§ Exercise: Copy the entries word for word, starting at the very first line and ending at the line that contains "Action: (409, 140)". Leave out the pictures.

§ Records for this task:
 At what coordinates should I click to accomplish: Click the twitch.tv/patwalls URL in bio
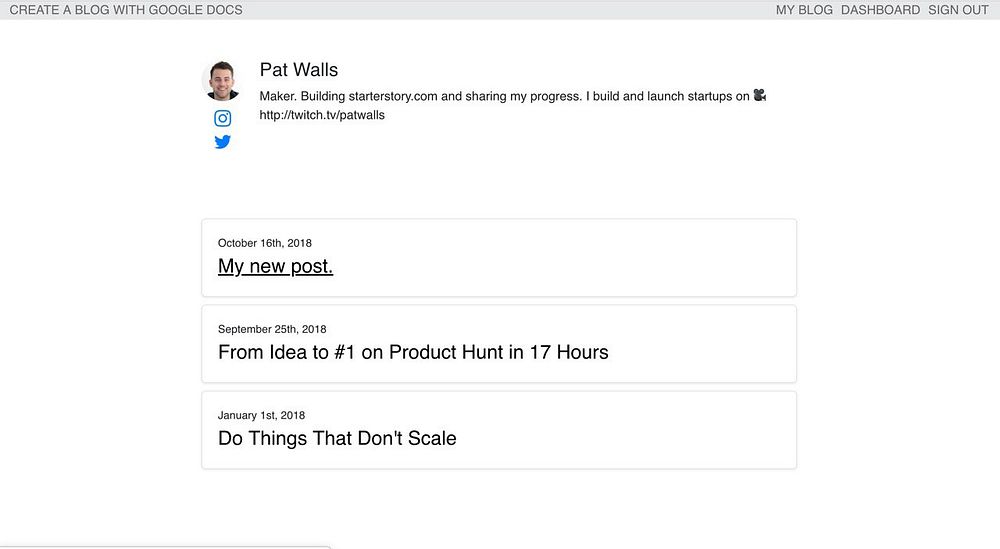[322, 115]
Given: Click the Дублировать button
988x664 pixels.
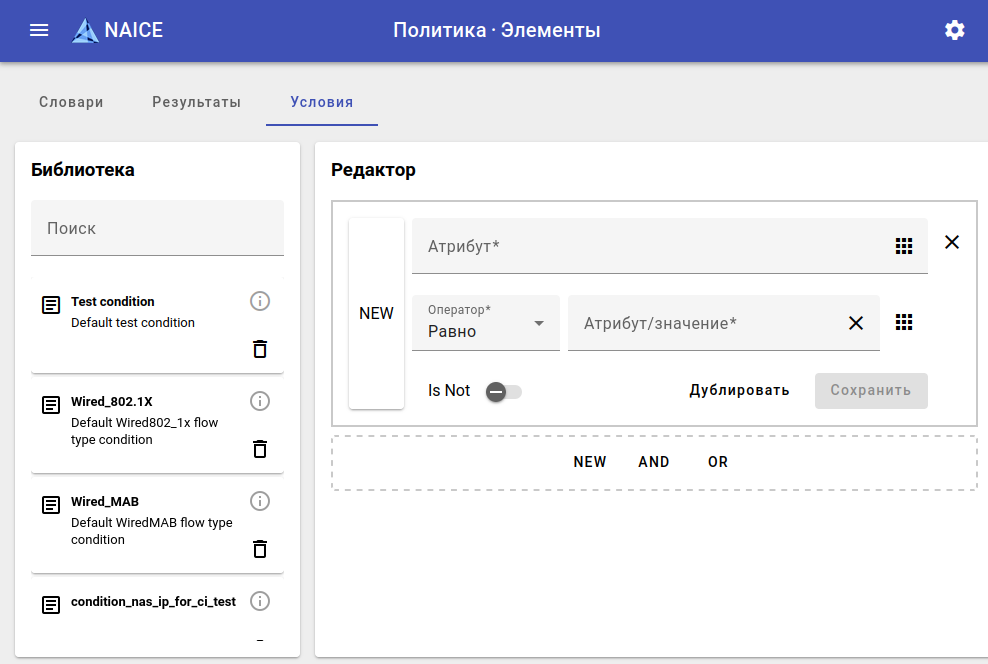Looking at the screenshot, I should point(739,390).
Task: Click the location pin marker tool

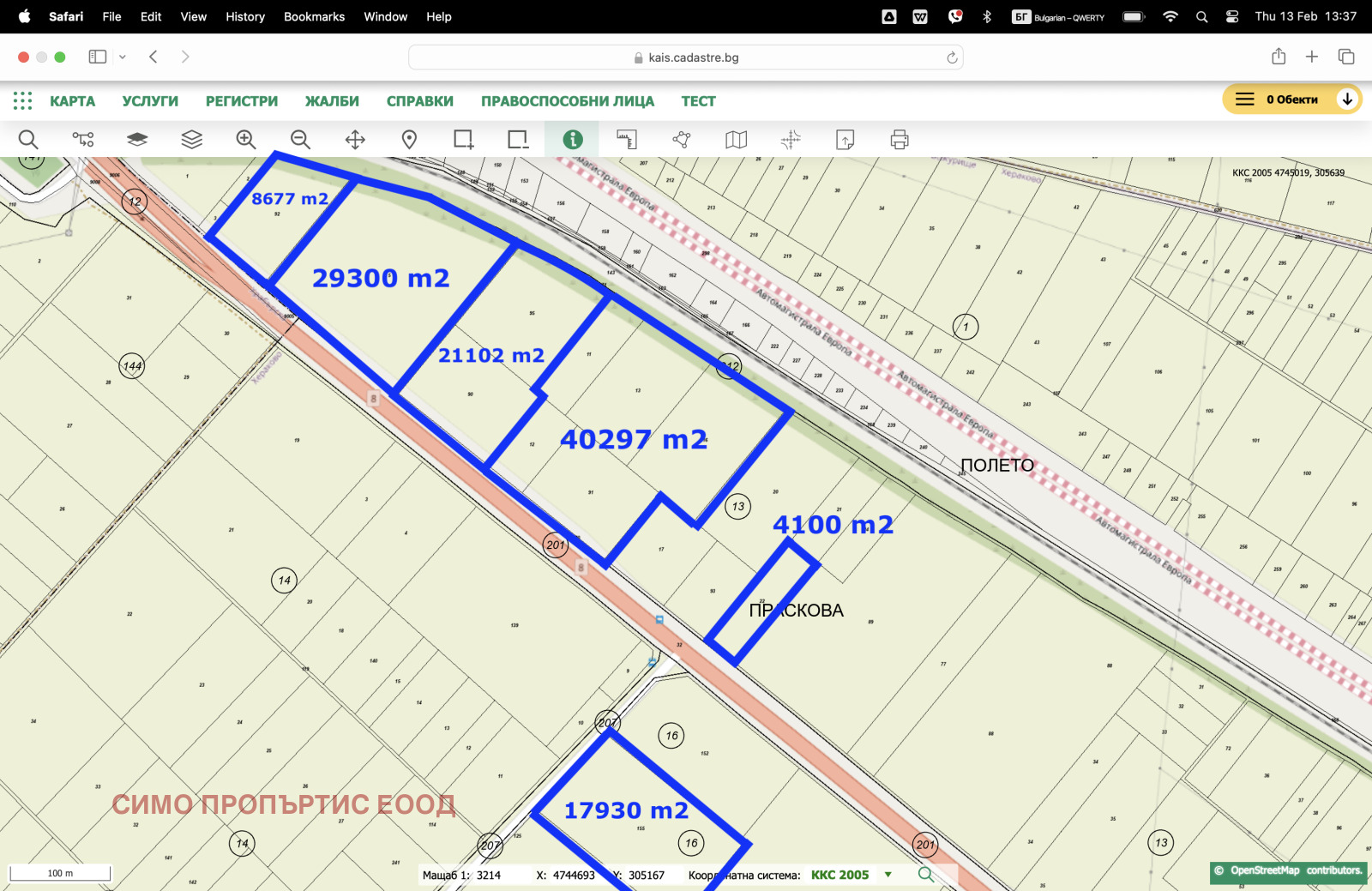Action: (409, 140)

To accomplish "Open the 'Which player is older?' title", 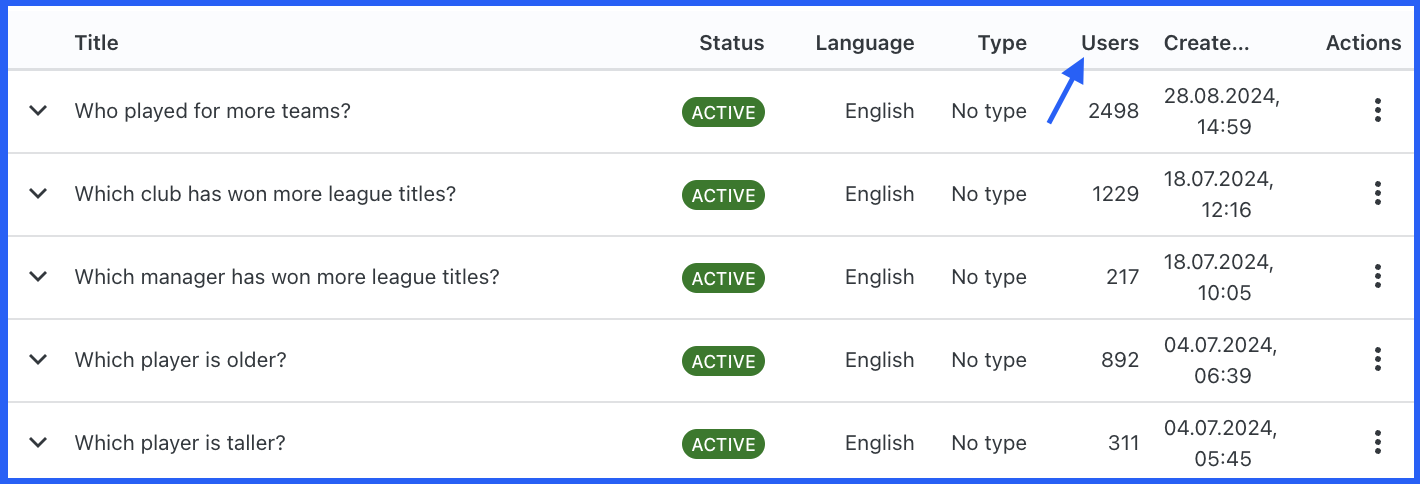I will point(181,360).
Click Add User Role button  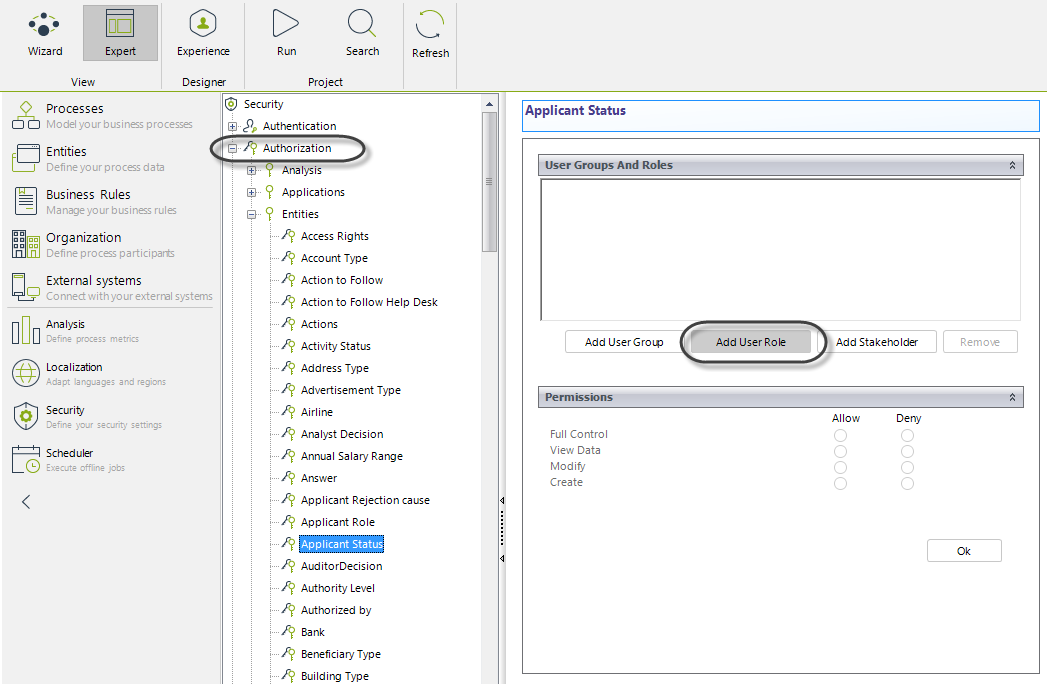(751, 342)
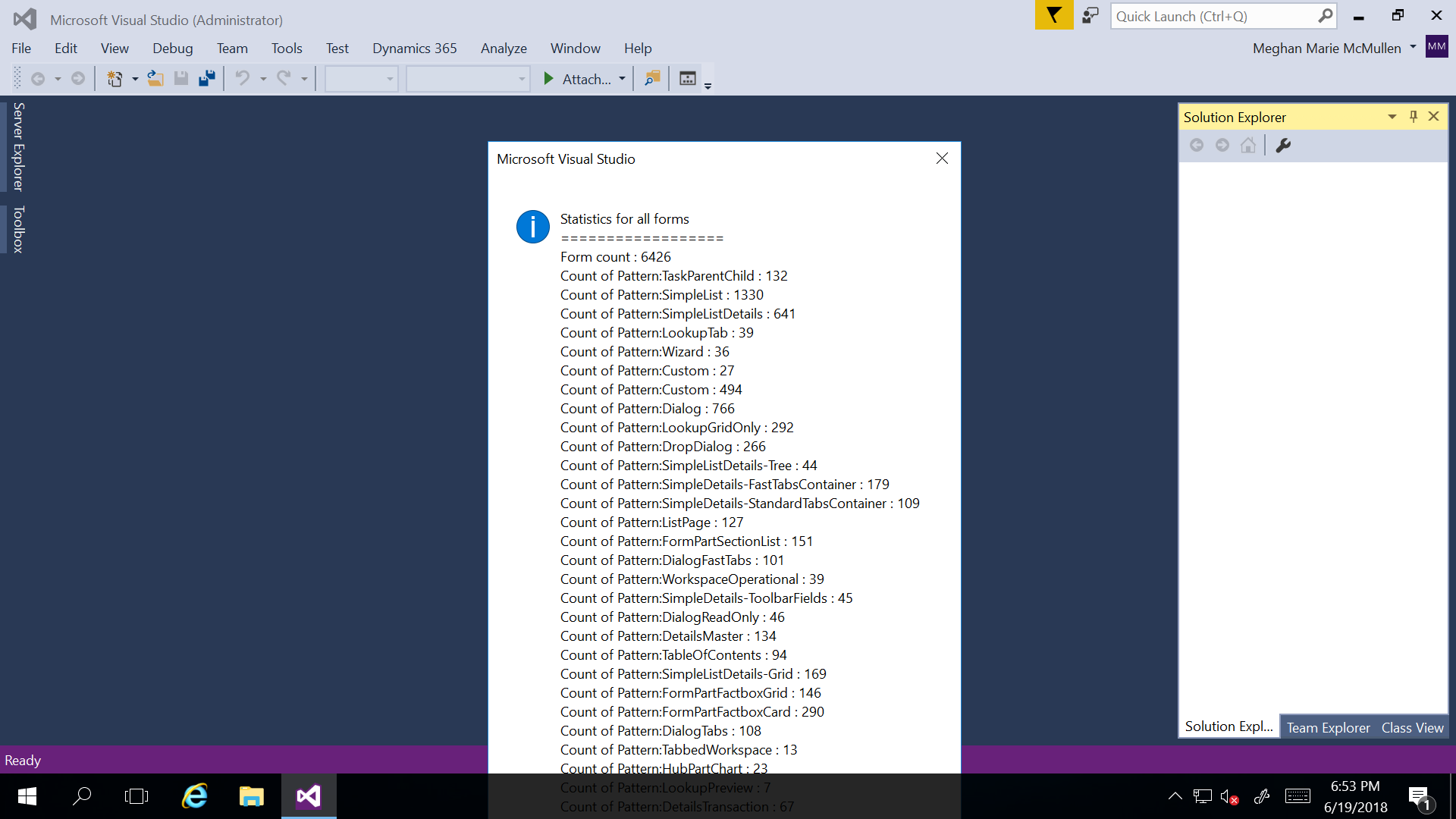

§ Right answer:
 At what coordinates should I click to accomplish: Click the twitch.tv/patwalls URL in bio
[322, 115]
Given: Click the Дублировать button
988x664 pixels.
Looking at the screenshot, I should point(739,390).
Task: Click the location pin marker tool

Action: (409, 140)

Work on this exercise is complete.